◆ **How to complete this task**
Your answer must be every line of the data below that holds the string "will", copied exactly.

◆ **Data in this exercise**

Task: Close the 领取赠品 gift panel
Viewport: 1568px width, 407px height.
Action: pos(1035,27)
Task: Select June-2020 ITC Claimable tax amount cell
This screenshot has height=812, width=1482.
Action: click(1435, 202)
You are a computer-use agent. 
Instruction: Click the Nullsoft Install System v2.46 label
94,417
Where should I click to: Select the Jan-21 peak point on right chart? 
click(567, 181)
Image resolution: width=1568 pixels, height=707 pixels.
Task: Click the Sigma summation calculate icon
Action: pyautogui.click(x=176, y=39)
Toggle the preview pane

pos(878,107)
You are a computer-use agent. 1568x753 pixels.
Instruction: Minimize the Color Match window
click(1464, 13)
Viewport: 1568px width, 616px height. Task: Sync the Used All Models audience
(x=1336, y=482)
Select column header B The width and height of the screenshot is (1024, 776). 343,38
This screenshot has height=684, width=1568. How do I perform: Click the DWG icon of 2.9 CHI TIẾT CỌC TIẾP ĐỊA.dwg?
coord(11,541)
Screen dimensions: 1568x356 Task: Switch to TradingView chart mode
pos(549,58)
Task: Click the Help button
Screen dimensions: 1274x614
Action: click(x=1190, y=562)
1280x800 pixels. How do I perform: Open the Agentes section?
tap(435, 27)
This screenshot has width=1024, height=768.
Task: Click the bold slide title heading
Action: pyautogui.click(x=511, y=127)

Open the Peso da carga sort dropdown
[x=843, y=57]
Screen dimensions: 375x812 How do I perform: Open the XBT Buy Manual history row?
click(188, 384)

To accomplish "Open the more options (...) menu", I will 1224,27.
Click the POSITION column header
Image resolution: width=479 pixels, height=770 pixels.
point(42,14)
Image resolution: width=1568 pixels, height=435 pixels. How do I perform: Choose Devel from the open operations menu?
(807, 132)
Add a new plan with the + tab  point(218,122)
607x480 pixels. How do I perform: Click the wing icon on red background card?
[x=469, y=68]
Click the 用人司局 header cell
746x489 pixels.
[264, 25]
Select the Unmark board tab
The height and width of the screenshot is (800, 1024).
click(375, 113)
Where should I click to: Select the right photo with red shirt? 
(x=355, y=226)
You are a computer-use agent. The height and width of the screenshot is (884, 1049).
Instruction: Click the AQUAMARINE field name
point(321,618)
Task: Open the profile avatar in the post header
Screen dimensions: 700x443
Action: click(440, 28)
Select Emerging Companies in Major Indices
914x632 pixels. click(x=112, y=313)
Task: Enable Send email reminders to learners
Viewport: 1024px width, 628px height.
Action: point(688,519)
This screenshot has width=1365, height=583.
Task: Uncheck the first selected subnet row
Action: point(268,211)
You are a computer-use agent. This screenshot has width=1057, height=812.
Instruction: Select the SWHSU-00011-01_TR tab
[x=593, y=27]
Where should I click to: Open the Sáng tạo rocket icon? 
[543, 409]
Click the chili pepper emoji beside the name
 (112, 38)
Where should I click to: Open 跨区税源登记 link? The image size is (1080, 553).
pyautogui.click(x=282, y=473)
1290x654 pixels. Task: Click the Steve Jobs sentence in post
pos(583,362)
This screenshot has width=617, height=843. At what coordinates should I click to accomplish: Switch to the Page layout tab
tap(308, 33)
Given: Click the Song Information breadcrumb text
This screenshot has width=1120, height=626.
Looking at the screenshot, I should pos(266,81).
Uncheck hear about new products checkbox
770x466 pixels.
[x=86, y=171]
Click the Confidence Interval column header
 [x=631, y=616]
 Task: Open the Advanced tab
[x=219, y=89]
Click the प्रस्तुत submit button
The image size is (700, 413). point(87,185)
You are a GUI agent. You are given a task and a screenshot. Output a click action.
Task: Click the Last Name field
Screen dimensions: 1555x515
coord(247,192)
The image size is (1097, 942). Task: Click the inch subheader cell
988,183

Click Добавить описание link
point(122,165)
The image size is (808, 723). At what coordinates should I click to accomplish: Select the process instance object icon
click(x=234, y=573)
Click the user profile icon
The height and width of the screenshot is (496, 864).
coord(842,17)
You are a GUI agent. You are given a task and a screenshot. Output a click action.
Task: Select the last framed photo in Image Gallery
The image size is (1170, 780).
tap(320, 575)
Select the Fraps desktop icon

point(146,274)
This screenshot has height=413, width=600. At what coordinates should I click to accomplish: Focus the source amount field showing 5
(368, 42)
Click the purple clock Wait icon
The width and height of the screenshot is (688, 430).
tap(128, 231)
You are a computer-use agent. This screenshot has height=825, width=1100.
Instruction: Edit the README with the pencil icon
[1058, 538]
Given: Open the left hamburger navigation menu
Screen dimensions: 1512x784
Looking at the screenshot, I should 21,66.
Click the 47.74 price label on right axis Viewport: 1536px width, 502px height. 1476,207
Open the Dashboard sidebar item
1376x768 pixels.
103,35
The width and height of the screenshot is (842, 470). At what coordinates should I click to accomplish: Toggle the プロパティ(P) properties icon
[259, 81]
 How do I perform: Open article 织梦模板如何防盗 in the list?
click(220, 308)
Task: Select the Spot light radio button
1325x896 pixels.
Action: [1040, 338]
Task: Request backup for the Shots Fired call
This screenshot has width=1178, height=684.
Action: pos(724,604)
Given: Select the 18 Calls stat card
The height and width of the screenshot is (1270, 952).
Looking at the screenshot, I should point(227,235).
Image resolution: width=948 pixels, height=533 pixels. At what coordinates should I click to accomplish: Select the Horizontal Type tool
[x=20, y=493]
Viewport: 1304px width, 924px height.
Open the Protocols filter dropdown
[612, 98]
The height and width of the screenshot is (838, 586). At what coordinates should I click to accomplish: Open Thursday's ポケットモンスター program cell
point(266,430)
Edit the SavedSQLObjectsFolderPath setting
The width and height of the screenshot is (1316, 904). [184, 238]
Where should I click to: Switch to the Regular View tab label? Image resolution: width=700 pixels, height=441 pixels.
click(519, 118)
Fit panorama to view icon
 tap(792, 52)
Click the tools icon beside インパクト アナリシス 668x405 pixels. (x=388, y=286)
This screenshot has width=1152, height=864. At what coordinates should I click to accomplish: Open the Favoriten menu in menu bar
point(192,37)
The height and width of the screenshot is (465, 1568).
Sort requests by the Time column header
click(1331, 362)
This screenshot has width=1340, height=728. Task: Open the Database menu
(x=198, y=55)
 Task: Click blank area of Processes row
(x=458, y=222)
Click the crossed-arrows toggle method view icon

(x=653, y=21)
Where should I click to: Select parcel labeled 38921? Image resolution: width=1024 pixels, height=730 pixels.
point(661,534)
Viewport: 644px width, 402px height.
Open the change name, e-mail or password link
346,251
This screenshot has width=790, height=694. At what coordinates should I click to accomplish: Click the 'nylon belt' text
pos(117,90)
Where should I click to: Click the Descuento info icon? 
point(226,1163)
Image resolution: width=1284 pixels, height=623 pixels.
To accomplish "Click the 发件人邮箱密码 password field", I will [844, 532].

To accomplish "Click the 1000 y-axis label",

◆ **Task response**
To accomplish "Open the more options (...) menu", I will 1224,27.
To accomplish "Click the 发件人邮箱密码 password field", I will [844, 532].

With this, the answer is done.